Excerpt:
Search code examples
rloopslinear-programmingsolvernormal-distribution

Loop through a set of items in R


I'm trying to do a simulation of a linear programming problem. The model has an obj function, and some constraints. In this case, I am introducing 2 values that are randomly drawn from the normal distribution.

I am then simulating the optimization model 10.000 times using a for-loop. I know it is bad R practise to use for-loops, but speed is not my concern in this case.

#List of 10000 random, normally distributed observations:
Demand = rnorm(10000, mean=5, sd=2.5)
Demand

Performance = rnorm(10000, mean=100, sd=6)
Performance

Optimas = NULL

#combined_list = c(Demand, Performance)

for (i in Performance){
    op <- OP(objective = c(2.5, 4, i),               #Performance value[i]: works fine 
             L_constraint(L = matrix(c(1, 0, 0,      #LHS
                                       0, 1, 0,       
                                       0, 0, 1),      
                                      ncol=3, nrow = 3, 
                                      byrow = TRUE), 
                          dir = c("<=", "<=", "<="), 
                          rhs = c(50, 70, Demand)),  #Demand value[i]: should go here
              maximum = TRUE,
              types = c("B", "I", "I"))  

    Optima <- ROI_solve(op, solver = "glpk") #solve
    print(Optima)
    print(i)
    Optimas = rbind(Optimas, Optima)
}


Optimas <- as.data.frame(Optimas)
Optimas$objval <- as.numeric(Optimas$objval)
hist(Optimas$objval)

As seen above, my loop does only go trough one variable (Performance), where i want the Demand value for row(i) in the Demand vector to be put into the model, at the same time as performance value for row(i) in the performance vector.

The overall objective is to have 10.000 simulations of the LP model, where both the performance values, as well as the demand values only occur once(as another loop outside the one I already have, will produce the cartesian product of the two lists).


Solution

  • Note that your Performance and Demand vectors contain exactly the same number of elements. Consequently, you can just simply loop over the vector indices and use the respective index values to extract the relevant elements.

    I can not run your example code because I'm not sure which optimization package you are using for your OP function. As an example, I will define a simple dummyFunction that takes a performance and demand value as input, as follows:

    dummyFunction <- function(perf, dem){ return (perf+dem)}
    

    In your specific use case, the dummyFunction would contain the optimization logic. Next, you can obtain the required solution as follows, by iterating over the vector indices:

    Optimas = vector(mode="numeric", length=length(Performance))
    for(idx in 1:length(Performance)){
      Optimas[idx] <- dummyFunction(Performance[idx], Demand[idx])
    }
    

    Alternatively, you can avoid the function definition by just placing your optimization logic inside the for loop. For a more "R like solution" consider the usage of sapply / lapply type functions:

    Optimas <- sapply(1:length(Performance), function(idx) dummyFunction(Performance[idx], Demand[idx]))
    

    Note that in this particular example you could also just do the following:

    Optimas <- dummyFunction(Performance, Demand)
    

    Finally, if performance becomes an issue, consider using the foreach and doparallel packages to run the optimizations on multiple cores simultaneously:

    library(doParallel)
    library(foreach)
    nrCores <- detectCores()
    cl <- makeCluster(nrCores); registerDoParallel(cl)
    clusterExport(cl,c("Demand", "Performance", "dummyFunction"), envir=environment())
    Optimas <- foreach(idx=1:length(Performance), .combine="rbind") %dopar%{
      dummyFunction(Performance[idx], Demand[idx])
    }
    stopCluster(cl)

Objective: Repeat word for word the passage of the R loop thread above, starting at the words "Optimas <- dummyFunction(Performance, Demand)" and stopping after the words "library(foreach)".

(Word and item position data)
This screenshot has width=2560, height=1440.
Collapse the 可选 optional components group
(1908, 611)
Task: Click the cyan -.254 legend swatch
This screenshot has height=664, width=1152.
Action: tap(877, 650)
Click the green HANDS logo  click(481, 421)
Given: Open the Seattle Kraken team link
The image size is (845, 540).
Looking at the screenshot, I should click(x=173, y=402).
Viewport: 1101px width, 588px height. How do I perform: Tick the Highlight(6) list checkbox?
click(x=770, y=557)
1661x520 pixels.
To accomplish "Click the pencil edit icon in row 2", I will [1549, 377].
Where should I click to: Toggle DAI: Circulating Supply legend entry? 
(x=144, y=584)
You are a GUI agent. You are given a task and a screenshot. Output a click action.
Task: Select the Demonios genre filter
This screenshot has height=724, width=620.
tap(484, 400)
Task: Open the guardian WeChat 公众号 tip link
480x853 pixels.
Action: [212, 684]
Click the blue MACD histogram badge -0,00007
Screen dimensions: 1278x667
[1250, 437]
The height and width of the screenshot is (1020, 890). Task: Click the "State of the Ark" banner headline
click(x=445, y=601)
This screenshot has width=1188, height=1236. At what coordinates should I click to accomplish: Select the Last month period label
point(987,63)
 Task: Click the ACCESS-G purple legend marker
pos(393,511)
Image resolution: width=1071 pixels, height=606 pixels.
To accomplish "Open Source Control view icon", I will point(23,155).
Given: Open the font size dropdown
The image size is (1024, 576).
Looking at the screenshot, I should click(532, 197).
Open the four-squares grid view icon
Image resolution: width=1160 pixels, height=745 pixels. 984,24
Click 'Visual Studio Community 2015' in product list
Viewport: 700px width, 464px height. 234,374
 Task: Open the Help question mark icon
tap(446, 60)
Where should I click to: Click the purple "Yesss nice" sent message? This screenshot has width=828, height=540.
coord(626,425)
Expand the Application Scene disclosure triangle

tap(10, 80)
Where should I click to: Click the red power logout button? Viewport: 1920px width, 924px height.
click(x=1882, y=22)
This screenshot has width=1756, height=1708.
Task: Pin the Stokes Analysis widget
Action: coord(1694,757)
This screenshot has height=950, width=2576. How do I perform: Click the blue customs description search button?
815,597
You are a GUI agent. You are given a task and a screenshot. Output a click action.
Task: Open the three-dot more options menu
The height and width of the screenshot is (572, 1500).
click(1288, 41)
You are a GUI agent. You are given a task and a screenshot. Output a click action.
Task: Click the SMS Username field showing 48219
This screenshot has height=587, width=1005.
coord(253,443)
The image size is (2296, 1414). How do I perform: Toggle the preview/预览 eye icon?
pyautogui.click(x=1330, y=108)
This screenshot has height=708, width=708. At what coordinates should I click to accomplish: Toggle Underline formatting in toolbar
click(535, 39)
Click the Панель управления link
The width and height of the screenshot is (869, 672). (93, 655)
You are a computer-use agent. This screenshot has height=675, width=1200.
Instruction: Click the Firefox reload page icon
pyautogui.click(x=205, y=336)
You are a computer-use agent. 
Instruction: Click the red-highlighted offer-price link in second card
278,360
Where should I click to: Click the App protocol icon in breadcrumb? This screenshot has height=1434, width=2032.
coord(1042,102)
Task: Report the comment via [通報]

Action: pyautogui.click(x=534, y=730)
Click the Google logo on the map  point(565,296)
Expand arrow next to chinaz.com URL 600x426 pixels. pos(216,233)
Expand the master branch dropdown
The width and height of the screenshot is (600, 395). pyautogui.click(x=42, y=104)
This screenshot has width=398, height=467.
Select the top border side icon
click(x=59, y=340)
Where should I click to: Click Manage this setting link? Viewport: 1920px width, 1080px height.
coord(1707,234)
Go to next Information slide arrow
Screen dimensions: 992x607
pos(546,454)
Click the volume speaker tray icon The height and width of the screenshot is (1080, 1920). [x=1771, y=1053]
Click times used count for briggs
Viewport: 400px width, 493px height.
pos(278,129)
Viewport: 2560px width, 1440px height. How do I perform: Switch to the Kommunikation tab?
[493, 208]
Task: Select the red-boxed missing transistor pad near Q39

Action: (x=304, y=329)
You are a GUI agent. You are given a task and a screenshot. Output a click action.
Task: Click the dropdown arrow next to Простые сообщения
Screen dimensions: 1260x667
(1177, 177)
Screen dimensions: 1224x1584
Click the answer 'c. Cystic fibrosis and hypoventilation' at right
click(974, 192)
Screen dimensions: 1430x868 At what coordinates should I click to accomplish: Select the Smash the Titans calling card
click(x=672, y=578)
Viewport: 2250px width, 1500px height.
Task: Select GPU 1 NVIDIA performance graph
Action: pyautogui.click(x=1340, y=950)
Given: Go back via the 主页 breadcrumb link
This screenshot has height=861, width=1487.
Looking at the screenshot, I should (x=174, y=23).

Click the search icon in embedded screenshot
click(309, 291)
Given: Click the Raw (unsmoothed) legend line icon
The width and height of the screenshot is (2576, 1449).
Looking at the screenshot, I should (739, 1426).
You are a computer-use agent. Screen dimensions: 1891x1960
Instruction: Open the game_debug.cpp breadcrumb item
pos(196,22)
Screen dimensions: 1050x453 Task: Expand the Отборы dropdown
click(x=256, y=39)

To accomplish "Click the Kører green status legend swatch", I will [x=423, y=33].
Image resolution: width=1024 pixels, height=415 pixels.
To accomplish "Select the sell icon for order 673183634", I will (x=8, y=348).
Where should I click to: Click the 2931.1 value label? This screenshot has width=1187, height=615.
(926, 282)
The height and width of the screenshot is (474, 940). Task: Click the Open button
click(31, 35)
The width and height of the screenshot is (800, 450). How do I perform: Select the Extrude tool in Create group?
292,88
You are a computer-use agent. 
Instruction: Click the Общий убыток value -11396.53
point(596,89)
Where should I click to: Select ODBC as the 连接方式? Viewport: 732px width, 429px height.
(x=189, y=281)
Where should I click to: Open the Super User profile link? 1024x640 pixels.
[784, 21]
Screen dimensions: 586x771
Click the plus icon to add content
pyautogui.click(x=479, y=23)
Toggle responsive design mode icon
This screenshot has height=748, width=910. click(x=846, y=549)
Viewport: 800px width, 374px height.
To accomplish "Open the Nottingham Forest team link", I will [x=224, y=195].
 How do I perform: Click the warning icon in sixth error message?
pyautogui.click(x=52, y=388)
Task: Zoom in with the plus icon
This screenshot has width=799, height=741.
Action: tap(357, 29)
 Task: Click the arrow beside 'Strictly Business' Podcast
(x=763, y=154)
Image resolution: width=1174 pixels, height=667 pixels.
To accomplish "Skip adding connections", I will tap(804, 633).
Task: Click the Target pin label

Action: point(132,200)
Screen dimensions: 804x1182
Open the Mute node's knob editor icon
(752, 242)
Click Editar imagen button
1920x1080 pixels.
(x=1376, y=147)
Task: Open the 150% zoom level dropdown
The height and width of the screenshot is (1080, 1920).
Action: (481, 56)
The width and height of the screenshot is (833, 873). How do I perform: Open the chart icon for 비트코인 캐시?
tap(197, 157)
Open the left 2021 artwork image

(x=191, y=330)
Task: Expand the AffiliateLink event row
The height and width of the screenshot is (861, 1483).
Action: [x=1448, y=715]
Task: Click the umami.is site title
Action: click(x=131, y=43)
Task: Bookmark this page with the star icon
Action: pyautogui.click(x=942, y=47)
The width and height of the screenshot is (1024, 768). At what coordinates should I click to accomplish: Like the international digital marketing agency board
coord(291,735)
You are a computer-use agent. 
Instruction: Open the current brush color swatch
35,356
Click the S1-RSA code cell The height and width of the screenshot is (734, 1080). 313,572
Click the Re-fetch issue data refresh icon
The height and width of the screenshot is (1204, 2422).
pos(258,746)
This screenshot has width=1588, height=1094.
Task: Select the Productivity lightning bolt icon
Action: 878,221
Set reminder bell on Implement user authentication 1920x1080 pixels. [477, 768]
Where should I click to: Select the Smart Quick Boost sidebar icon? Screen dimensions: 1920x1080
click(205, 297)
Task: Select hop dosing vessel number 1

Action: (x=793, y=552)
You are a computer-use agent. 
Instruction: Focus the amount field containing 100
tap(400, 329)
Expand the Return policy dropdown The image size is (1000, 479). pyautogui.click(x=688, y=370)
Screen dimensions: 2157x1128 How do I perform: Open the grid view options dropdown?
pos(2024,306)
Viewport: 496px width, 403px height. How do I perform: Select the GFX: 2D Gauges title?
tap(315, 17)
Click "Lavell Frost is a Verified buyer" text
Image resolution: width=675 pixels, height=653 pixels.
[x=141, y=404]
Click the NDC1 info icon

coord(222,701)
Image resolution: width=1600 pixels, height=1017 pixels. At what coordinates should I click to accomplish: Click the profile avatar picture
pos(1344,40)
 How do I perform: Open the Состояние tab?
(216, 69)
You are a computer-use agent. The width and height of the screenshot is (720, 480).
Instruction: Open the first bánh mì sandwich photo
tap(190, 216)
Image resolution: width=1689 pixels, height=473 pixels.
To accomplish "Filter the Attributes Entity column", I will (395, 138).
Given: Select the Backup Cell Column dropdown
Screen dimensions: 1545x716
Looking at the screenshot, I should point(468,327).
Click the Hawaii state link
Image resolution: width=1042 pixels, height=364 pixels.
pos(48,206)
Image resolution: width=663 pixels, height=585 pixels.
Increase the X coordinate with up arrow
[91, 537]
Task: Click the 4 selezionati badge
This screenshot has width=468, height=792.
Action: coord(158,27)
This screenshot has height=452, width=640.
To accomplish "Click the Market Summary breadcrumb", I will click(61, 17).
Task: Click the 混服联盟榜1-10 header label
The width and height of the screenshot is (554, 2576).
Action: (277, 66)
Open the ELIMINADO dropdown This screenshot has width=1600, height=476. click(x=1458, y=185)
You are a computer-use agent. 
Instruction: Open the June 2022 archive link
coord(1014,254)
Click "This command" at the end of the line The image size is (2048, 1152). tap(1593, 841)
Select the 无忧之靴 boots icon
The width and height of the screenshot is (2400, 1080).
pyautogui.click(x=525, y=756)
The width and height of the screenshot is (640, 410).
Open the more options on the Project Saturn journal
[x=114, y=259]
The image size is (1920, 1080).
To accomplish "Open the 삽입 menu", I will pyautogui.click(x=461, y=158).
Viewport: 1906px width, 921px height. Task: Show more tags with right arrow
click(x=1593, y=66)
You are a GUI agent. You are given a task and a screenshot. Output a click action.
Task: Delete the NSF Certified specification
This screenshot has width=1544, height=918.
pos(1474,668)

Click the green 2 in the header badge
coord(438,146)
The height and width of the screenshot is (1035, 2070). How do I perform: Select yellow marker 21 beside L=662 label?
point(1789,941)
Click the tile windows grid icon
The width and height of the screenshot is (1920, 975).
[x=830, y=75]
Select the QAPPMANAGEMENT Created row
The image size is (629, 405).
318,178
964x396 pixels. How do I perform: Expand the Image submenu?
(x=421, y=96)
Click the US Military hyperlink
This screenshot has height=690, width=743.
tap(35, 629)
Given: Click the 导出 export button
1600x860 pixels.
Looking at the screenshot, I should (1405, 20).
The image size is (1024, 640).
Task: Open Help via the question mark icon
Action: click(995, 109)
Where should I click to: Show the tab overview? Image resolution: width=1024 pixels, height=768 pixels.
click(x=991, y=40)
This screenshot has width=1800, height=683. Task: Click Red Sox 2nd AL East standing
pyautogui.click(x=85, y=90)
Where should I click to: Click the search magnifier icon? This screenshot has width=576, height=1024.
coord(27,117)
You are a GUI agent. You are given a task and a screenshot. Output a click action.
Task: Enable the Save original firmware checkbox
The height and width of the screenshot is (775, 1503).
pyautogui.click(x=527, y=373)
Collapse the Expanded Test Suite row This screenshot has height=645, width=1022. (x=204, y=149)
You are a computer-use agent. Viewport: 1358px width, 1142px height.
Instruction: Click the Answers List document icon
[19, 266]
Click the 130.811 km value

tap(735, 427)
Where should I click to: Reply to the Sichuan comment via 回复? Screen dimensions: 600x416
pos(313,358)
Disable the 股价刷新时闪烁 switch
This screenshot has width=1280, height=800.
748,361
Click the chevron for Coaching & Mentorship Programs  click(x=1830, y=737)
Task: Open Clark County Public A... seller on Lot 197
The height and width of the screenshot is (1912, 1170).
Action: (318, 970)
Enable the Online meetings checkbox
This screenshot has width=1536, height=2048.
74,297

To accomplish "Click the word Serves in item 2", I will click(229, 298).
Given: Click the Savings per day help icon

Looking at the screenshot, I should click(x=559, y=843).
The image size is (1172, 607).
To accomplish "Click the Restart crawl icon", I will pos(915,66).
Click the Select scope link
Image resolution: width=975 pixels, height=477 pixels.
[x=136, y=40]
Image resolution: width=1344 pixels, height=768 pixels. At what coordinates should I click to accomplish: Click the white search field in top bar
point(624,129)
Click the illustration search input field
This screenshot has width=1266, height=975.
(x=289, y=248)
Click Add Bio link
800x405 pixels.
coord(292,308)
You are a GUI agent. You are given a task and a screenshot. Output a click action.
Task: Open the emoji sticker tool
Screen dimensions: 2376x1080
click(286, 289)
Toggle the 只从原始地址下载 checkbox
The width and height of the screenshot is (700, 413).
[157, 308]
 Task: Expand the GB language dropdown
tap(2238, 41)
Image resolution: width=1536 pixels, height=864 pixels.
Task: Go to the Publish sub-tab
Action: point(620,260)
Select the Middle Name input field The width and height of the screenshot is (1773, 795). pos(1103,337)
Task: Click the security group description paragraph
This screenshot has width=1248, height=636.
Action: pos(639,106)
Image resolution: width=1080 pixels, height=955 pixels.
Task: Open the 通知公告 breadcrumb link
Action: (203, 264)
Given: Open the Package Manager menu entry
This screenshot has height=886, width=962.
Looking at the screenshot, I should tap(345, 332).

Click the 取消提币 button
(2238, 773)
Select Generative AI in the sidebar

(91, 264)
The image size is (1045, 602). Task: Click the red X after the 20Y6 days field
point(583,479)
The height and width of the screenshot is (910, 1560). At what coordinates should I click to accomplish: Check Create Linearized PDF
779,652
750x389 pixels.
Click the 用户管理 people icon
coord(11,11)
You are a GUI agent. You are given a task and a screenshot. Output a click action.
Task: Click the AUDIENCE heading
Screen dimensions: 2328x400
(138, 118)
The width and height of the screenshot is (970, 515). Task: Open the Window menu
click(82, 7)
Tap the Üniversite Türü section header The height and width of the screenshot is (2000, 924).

Result:
Optimas <- dummyFunction(Performance, Demand)
    

    Finally, if performance becomes an issue, consider using the foreach and doparallel packages to run the optimizations on multiple cores simultaneously:

    library(doParallel)
    library(foreach)